If you’re here from the McDonald’s video and you want to learn how that video is actually helpful, scroll to the bottom.

So, in addition to my free investing resource guide, I’ve made this one page document. We’re not wasting any time here. This is …

Everything You Need to Know About Dividends

  • A dividend is not a return of capital. It is a portion of the company’s profits. 

  • One share of KO as of this article being posted is $60.39.

  • Coca Cola will give you $1.84 per share that you own. Whether KO stock goes up or down, the $1.84 dollar amount will stay the same unless KO raises or cuts it.

  • The 3.05% yield you see is a percentage of KO’s stock price. The yield/percentage will change daily as KO’s stock price goes up or down. If KO stock crashes 20%, the $1.84 dividend will remain the same (unless they cut it). But the yield (the percentage) will go up.
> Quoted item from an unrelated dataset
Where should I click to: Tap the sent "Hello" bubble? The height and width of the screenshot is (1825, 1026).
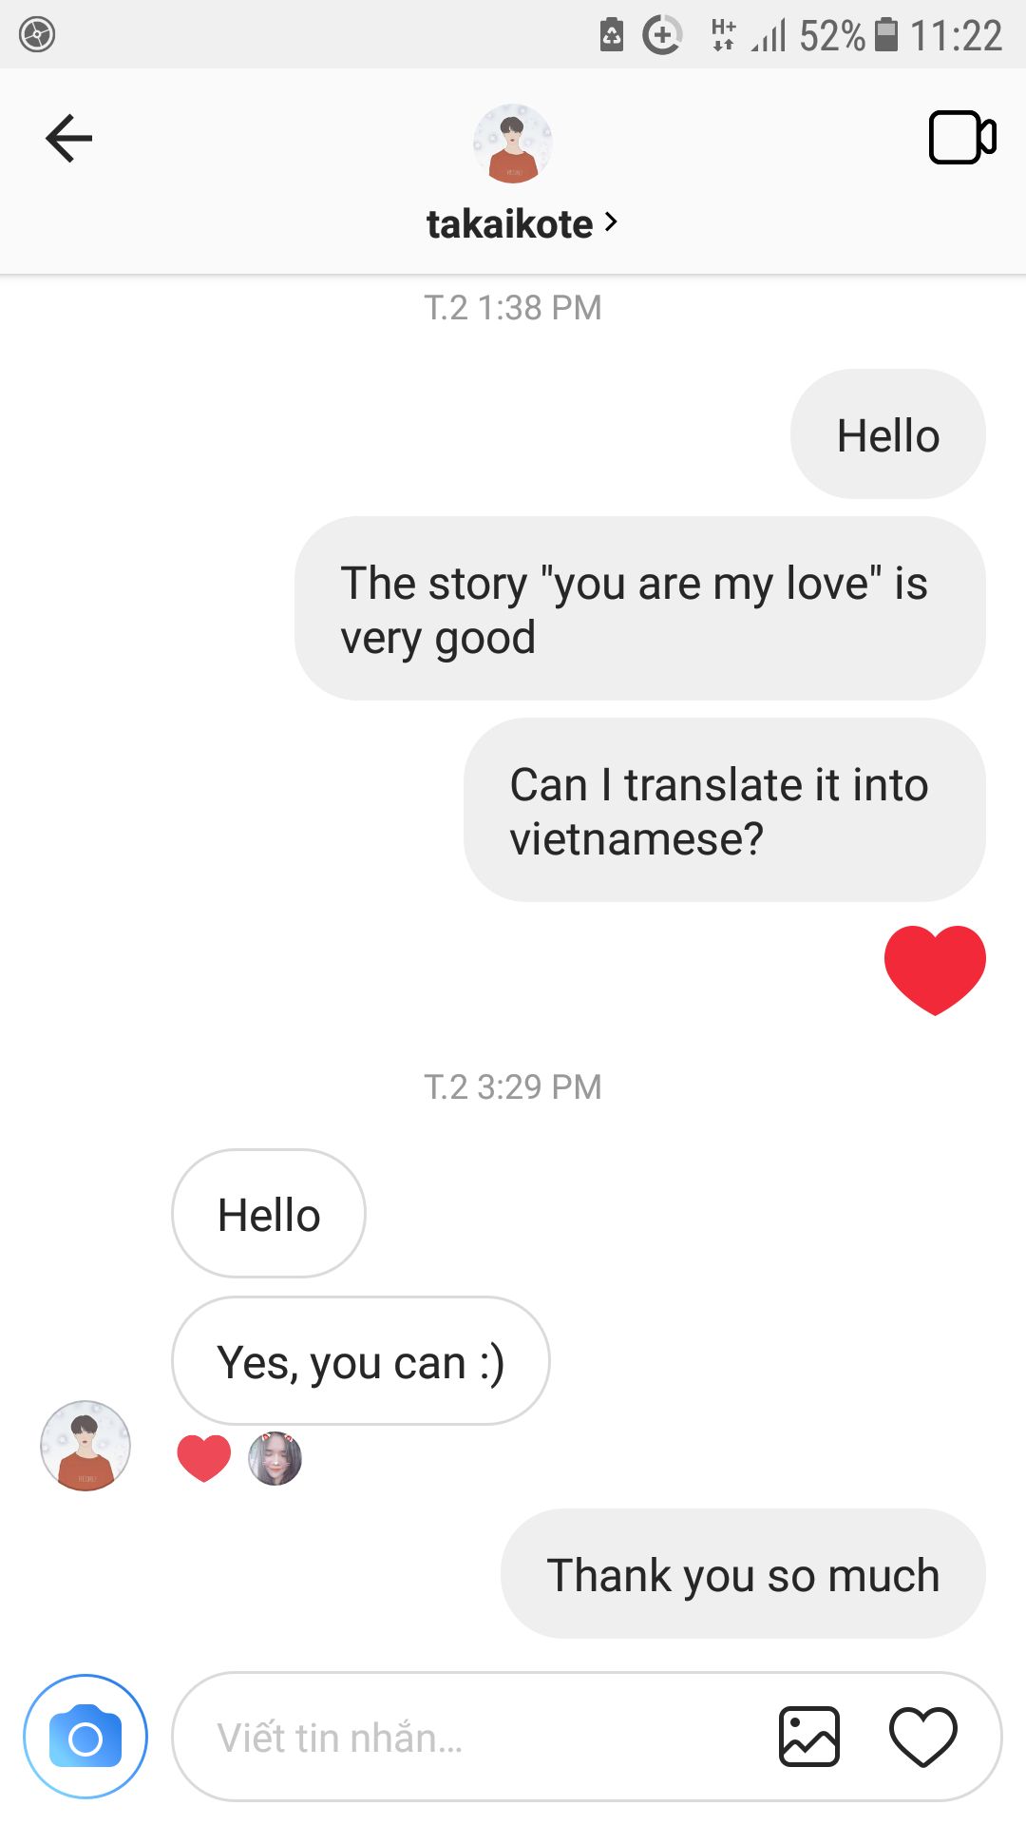point(888,434)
  • If KO dropped 20%, the stock would go from $60.39 to $48.32. If they maintained their $1.84 dividend, the yield would go from 3.05% to 3.80%



  • High risk dividends include anything over 10%, typically. A high dividend yield can be a sign that the company’s share price has declined rapidly. Inexperienced investors are often attracted to high dividends. That can be a rookie mistake. 

  • Most companies pay quarterly, but some (like REITs) pay monthly. 

  • Cash will be deposited into your account, unless you enroll in DRIP (Dividend Reinvestment Plan). 

  • DRIP will allow you to reinvest your dividends so you can get more shares. 

  • DRIP allows investors to benefit off long term compounding. 

  • High growth stocks typically do not pay dividends. 

  • Large cap established companies often do pay dividends. 

  • Dividends are not meant to offset losses.

  • Dividends are not “free money.” it takes a lot of shares and a long time to be able to “live off your dividends.” 

  • You can see what percentage of the company's earnings are being distributed via dividends by looking at their Payout Ratio. 

  • A low payout ratio means the company could increase dividends for years to come. 

  • A high payout ratio means the company might not be able to increase dividends, but might mean you’re able to have stable dividend income. 

  • KO’s payout ratio is 69%

  • There are ordinary dividends and qualified dividends. 

  • Ordinary dividends are what most people get. They’re taxed at your regular income tax rate.

  • Qualified dividends offer tax incentives but come with strict holding period requirements.

  • If you invest in dividend paying stocks in an individual account, you will owe taxes on dividends, even if you reinvest the shares via DRIP. 

  • If you invest in dividend paying stocks in a Roth IRA, typically there will be no taxes owed. 

People invest in dividend paying stocks for stability as a part of a diversified portfolio. A good portfolio will have a mixture of growth stocks and dividend based stocks, along with ETFs, REITs, and some higher risk speculative investments (typically no more than 5% of your portfolio a.k.a.: Money you’re okay losing). 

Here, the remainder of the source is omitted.